Tuesday, June 25, 2013
On Marriage Equality, the Tide is High
First they came for the communists,
and I didn't speak out because I wasn't a communist.
Then they came for the socialists,
and I didn't speak out because I wasn't a socialist.
Then they came for the trade unionists,
and I didn't speak out because I wasn't a trade unionist.
Then they came for me,
and there was no one left to speak for me.

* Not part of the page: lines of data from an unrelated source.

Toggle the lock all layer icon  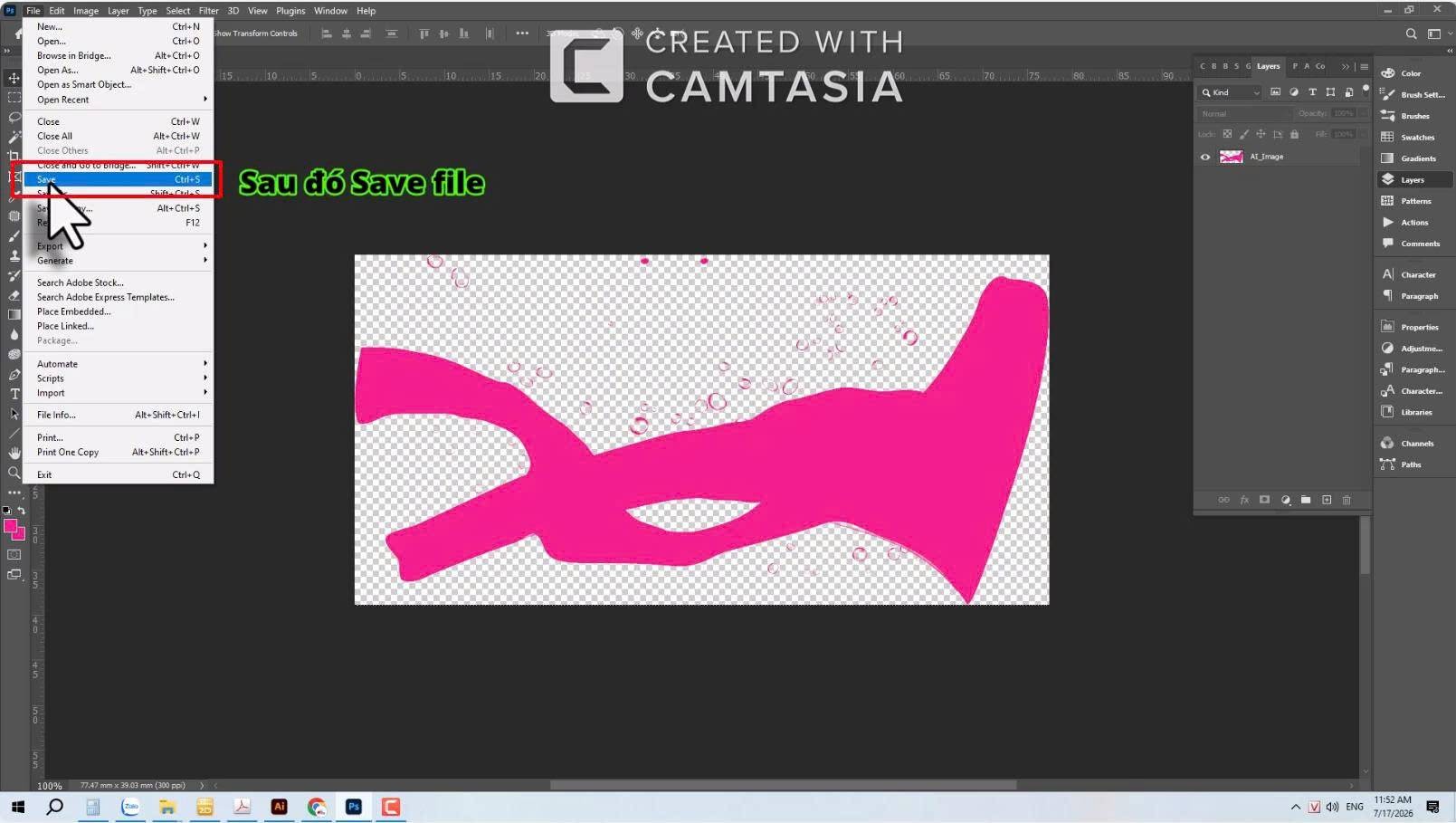[1294, 134]
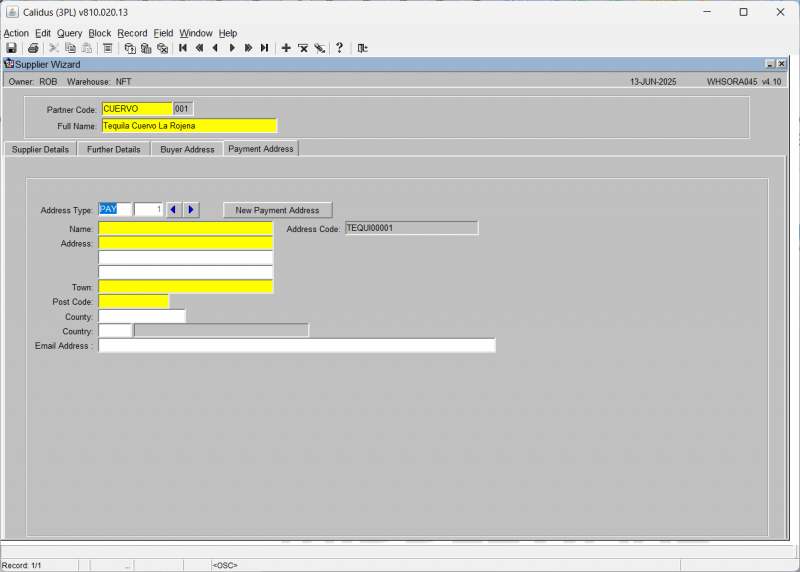The image size is (800, 572).
Task: Click the blue next address arrow
Action: pyautogui.click(x=191, y=210)
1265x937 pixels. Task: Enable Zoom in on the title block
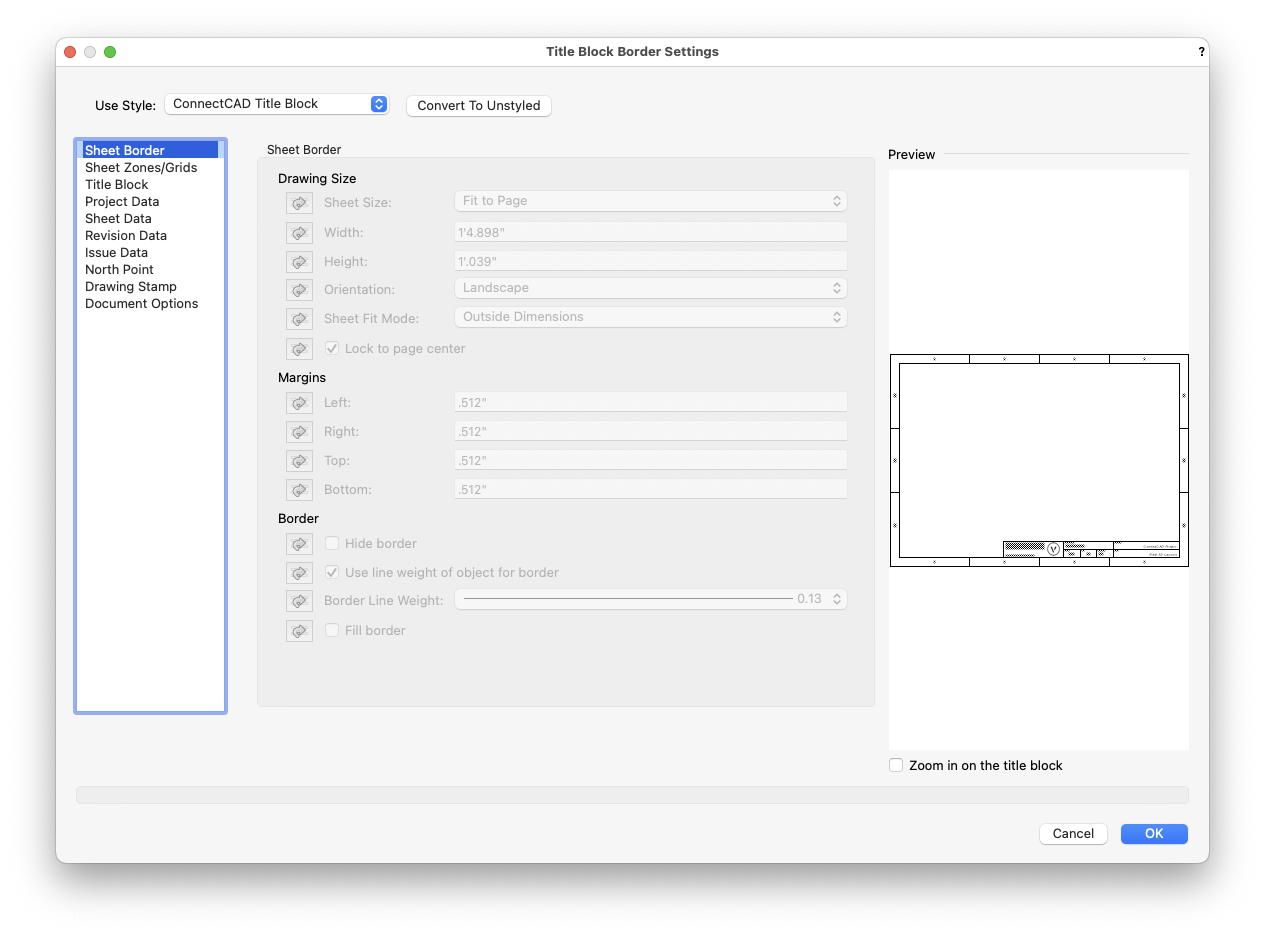pyautogui.click(x=896, y=765)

~ Martin Niemöller (1892–1984)
So people are anxiously awaiting a ruling by the U.S. Supremes about marriage equality. The court is expected to rule on California’s Proposition 8 – the ballot proposal passed by state voters in November of 2008 which specifies that only marriages between men and women are valid in the Golden State – and the federal Defense of Marriage Act (DOMA), signed into law by Bubba C. in 1996, which restricts federal marriage benefits to opposite-sex marriages.
According to the experts at SCOTUSblog.com, the Supremes are expected to uphold Proposition 8 and strike down DOMA. (Everyone expects California’s electorate to come to its senses and overturn Prop. 8 at the next election anyway.) It’s assumed that Justices Ginsburg, Breyer, Kagan and Sotomayor will vote to invalidate DOMA; Justice Kennedy is predicted to emerge as the fifth vote for striking it down.
(Check out a Scotusblog.com piece entitled, “Why DOMA’s demise will support Prop 8 surprise,” posted on March 29, 2013.)
I’m not sure why Bubba C. signed DOMA into law back in 1996. But I’m not sure why he repealed Glass-Steagall, allowed children to die in the Waco siege or betrayed Hillary with a homely intern from Brentwood either.
The claims of religious zealots notwithstanding, born-agains don’t represent mainstream America. A recent Bloomberg National Poll found that 52 percent of Americans say they back giving gay couples the right to marry. (Of those supporters, 61 percent want a national law rather than a state-by-state approach.) Twelve states and the District of Columbia have legalized same-sex weddings – six in the last year alone.
The tide is high.
A decision by the Supremes is expected on June 26 or 27.